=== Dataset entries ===
"""

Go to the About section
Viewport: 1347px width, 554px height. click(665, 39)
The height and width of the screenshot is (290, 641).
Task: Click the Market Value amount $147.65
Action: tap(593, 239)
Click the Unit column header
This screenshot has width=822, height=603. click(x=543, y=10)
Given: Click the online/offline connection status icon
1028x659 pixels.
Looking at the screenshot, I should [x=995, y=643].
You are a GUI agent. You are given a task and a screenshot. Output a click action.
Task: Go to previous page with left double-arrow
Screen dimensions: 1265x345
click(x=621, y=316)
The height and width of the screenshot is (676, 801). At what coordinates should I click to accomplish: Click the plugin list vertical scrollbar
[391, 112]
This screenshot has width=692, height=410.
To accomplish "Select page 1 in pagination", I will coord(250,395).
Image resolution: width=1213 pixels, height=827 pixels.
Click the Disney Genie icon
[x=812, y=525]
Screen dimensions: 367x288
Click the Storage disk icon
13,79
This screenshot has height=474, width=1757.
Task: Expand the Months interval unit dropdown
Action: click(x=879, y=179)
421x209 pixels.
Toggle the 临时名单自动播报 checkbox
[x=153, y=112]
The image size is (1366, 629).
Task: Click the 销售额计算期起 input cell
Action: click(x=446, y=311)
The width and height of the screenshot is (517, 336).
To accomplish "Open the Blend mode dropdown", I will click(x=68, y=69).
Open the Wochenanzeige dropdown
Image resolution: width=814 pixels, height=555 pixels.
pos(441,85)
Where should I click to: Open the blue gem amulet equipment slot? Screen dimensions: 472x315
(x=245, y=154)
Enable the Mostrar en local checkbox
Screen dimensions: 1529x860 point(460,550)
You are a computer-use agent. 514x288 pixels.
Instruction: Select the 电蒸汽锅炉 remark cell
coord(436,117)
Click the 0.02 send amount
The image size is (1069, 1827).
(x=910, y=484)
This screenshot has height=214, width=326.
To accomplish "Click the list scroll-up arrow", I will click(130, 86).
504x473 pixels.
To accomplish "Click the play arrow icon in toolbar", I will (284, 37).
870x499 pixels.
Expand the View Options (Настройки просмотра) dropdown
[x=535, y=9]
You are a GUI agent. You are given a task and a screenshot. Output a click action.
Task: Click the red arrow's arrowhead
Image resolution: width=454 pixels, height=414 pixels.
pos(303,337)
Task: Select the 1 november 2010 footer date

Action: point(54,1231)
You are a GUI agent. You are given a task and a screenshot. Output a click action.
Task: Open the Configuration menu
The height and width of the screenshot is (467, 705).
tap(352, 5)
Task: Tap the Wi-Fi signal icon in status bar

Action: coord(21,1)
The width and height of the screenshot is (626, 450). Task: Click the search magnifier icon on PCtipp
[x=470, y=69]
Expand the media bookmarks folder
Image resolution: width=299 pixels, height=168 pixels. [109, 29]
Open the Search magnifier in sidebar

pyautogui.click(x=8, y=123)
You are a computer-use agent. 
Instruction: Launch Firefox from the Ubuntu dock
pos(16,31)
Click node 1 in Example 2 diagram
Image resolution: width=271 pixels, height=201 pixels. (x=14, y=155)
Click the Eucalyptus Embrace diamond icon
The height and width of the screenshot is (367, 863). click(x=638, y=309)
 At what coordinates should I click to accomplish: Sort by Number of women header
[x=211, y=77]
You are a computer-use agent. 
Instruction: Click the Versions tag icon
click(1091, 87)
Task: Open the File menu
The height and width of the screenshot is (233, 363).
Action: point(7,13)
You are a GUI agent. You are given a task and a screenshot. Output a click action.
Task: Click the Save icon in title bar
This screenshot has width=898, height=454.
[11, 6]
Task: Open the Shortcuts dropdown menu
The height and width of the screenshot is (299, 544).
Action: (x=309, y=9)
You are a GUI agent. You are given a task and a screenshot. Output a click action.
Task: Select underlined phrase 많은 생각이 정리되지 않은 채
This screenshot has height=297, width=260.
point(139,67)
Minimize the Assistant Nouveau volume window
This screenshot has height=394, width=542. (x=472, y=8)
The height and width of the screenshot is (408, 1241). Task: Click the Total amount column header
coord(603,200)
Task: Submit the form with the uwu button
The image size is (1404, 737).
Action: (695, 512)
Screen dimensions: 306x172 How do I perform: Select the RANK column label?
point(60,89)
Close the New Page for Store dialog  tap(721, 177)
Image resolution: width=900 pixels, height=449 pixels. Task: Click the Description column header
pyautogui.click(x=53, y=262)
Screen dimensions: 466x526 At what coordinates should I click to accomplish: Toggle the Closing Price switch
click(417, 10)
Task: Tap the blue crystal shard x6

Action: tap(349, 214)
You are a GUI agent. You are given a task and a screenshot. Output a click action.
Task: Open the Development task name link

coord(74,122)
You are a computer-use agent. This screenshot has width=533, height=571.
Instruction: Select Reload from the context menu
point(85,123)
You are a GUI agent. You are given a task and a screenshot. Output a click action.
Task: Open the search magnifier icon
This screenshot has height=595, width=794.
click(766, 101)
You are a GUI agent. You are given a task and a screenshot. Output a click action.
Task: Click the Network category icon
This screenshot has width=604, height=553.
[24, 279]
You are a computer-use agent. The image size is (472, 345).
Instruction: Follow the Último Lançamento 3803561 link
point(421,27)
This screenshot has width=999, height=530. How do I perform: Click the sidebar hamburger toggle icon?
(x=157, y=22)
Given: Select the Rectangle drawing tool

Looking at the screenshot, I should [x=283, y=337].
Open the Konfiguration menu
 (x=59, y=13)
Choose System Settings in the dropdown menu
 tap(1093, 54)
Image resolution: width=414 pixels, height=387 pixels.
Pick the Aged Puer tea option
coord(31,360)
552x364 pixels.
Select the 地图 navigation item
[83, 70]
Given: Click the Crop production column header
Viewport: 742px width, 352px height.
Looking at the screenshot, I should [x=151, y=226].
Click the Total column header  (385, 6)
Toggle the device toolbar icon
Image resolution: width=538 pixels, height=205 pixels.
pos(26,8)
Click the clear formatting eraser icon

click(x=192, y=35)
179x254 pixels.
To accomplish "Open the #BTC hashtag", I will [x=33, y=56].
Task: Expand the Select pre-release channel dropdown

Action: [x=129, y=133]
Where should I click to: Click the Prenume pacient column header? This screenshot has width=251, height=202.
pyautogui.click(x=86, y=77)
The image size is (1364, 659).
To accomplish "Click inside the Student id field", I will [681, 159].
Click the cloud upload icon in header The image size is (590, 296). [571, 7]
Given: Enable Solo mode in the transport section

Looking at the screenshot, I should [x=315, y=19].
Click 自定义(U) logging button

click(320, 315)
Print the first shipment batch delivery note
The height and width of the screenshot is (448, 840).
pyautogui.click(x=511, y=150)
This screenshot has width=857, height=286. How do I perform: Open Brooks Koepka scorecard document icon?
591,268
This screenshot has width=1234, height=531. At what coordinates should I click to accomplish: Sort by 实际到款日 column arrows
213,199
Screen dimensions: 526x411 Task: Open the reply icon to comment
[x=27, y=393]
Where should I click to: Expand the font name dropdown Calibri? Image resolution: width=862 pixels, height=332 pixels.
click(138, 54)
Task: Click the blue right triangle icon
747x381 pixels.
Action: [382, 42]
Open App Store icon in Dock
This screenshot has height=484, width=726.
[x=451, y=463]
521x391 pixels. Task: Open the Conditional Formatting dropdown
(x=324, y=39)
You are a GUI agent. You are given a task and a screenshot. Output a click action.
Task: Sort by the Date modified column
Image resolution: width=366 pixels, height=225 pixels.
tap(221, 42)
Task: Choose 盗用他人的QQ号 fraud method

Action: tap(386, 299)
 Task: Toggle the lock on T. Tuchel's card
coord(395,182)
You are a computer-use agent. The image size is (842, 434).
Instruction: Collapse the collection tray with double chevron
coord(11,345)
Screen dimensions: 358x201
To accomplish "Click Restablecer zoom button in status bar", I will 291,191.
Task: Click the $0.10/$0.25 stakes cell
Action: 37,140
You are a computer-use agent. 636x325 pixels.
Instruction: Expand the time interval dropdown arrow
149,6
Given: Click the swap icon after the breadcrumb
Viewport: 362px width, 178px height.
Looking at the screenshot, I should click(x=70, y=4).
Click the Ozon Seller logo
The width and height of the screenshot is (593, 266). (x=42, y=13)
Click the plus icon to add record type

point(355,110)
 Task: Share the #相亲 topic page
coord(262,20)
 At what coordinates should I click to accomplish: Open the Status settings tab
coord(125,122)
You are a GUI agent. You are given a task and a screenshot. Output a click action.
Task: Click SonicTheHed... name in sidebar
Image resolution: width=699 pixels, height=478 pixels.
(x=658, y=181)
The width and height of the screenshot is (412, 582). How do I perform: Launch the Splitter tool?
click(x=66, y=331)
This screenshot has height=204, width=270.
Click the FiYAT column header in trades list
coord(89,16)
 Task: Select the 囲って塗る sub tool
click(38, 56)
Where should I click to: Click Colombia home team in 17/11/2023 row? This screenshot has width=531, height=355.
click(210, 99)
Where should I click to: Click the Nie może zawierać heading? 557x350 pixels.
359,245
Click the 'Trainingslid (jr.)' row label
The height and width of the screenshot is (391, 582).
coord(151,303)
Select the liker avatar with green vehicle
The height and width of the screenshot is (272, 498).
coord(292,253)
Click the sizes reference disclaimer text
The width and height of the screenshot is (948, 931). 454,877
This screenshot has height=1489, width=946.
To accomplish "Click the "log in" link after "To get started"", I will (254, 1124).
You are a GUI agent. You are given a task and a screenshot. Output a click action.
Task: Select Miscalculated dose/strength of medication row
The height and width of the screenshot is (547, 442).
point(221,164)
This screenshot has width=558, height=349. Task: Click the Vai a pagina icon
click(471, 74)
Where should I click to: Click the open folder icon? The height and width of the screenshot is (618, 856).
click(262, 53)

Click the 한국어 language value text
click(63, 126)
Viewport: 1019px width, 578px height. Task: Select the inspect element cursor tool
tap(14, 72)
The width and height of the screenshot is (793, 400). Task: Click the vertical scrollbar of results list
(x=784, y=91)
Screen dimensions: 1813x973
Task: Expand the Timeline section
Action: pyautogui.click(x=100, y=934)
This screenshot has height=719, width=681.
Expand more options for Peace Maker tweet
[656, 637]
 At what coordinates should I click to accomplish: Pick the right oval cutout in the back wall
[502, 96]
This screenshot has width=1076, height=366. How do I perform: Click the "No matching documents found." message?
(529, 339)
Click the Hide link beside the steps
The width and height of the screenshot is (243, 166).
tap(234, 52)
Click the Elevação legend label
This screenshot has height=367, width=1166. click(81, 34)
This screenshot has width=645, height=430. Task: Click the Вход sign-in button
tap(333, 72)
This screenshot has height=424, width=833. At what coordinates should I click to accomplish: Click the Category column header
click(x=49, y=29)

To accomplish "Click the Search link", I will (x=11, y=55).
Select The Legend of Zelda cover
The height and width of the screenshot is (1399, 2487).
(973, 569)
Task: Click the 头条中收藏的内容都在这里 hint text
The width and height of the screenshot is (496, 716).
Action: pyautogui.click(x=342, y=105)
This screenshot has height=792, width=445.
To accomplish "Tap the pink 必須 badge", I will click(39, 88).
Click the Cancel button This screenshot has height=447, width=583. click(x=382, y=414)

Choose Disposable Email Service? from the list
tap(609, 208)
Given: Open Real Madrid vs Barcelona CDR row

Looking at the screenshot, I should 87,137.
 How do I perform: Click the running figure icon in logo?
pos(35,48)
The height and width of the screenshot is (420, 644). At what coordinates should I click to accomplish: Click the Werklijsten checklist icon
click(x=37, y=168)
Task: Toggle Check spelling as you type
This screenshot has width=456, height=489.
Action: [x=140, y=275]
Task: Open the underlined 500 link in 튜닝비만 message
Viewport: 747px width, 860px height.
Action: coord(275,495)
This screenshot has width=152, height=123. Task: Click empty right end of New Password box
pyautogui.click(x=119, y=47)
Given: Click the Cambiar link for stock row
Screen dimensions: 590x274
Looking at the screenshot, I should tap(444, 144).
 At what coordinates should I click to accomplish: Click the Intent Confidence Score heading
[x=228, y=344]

"""

=== Task details ===
Only the lines from the one with "Task: Open the underlined" through the final line above should be repeated, each exactly as written.

=== Written response ===
Task: Open the underlined 500 link in 튜닝비만 message
Viewport: 747px width, 860px height.
Action: coord(275,495)
This screenshot has width=152, height=123. Task: Click empty right end of New Password box
pyautogui.click(x=119, y=47)
Given: Click the Cambiar link for stock row
Screen dimensions: 590x274
Looking at the screenshot, I should tap(444, 144).
 At what coordinates should I click to accomplish: Click the Intent Confidence Score heading
[x=228, y=344]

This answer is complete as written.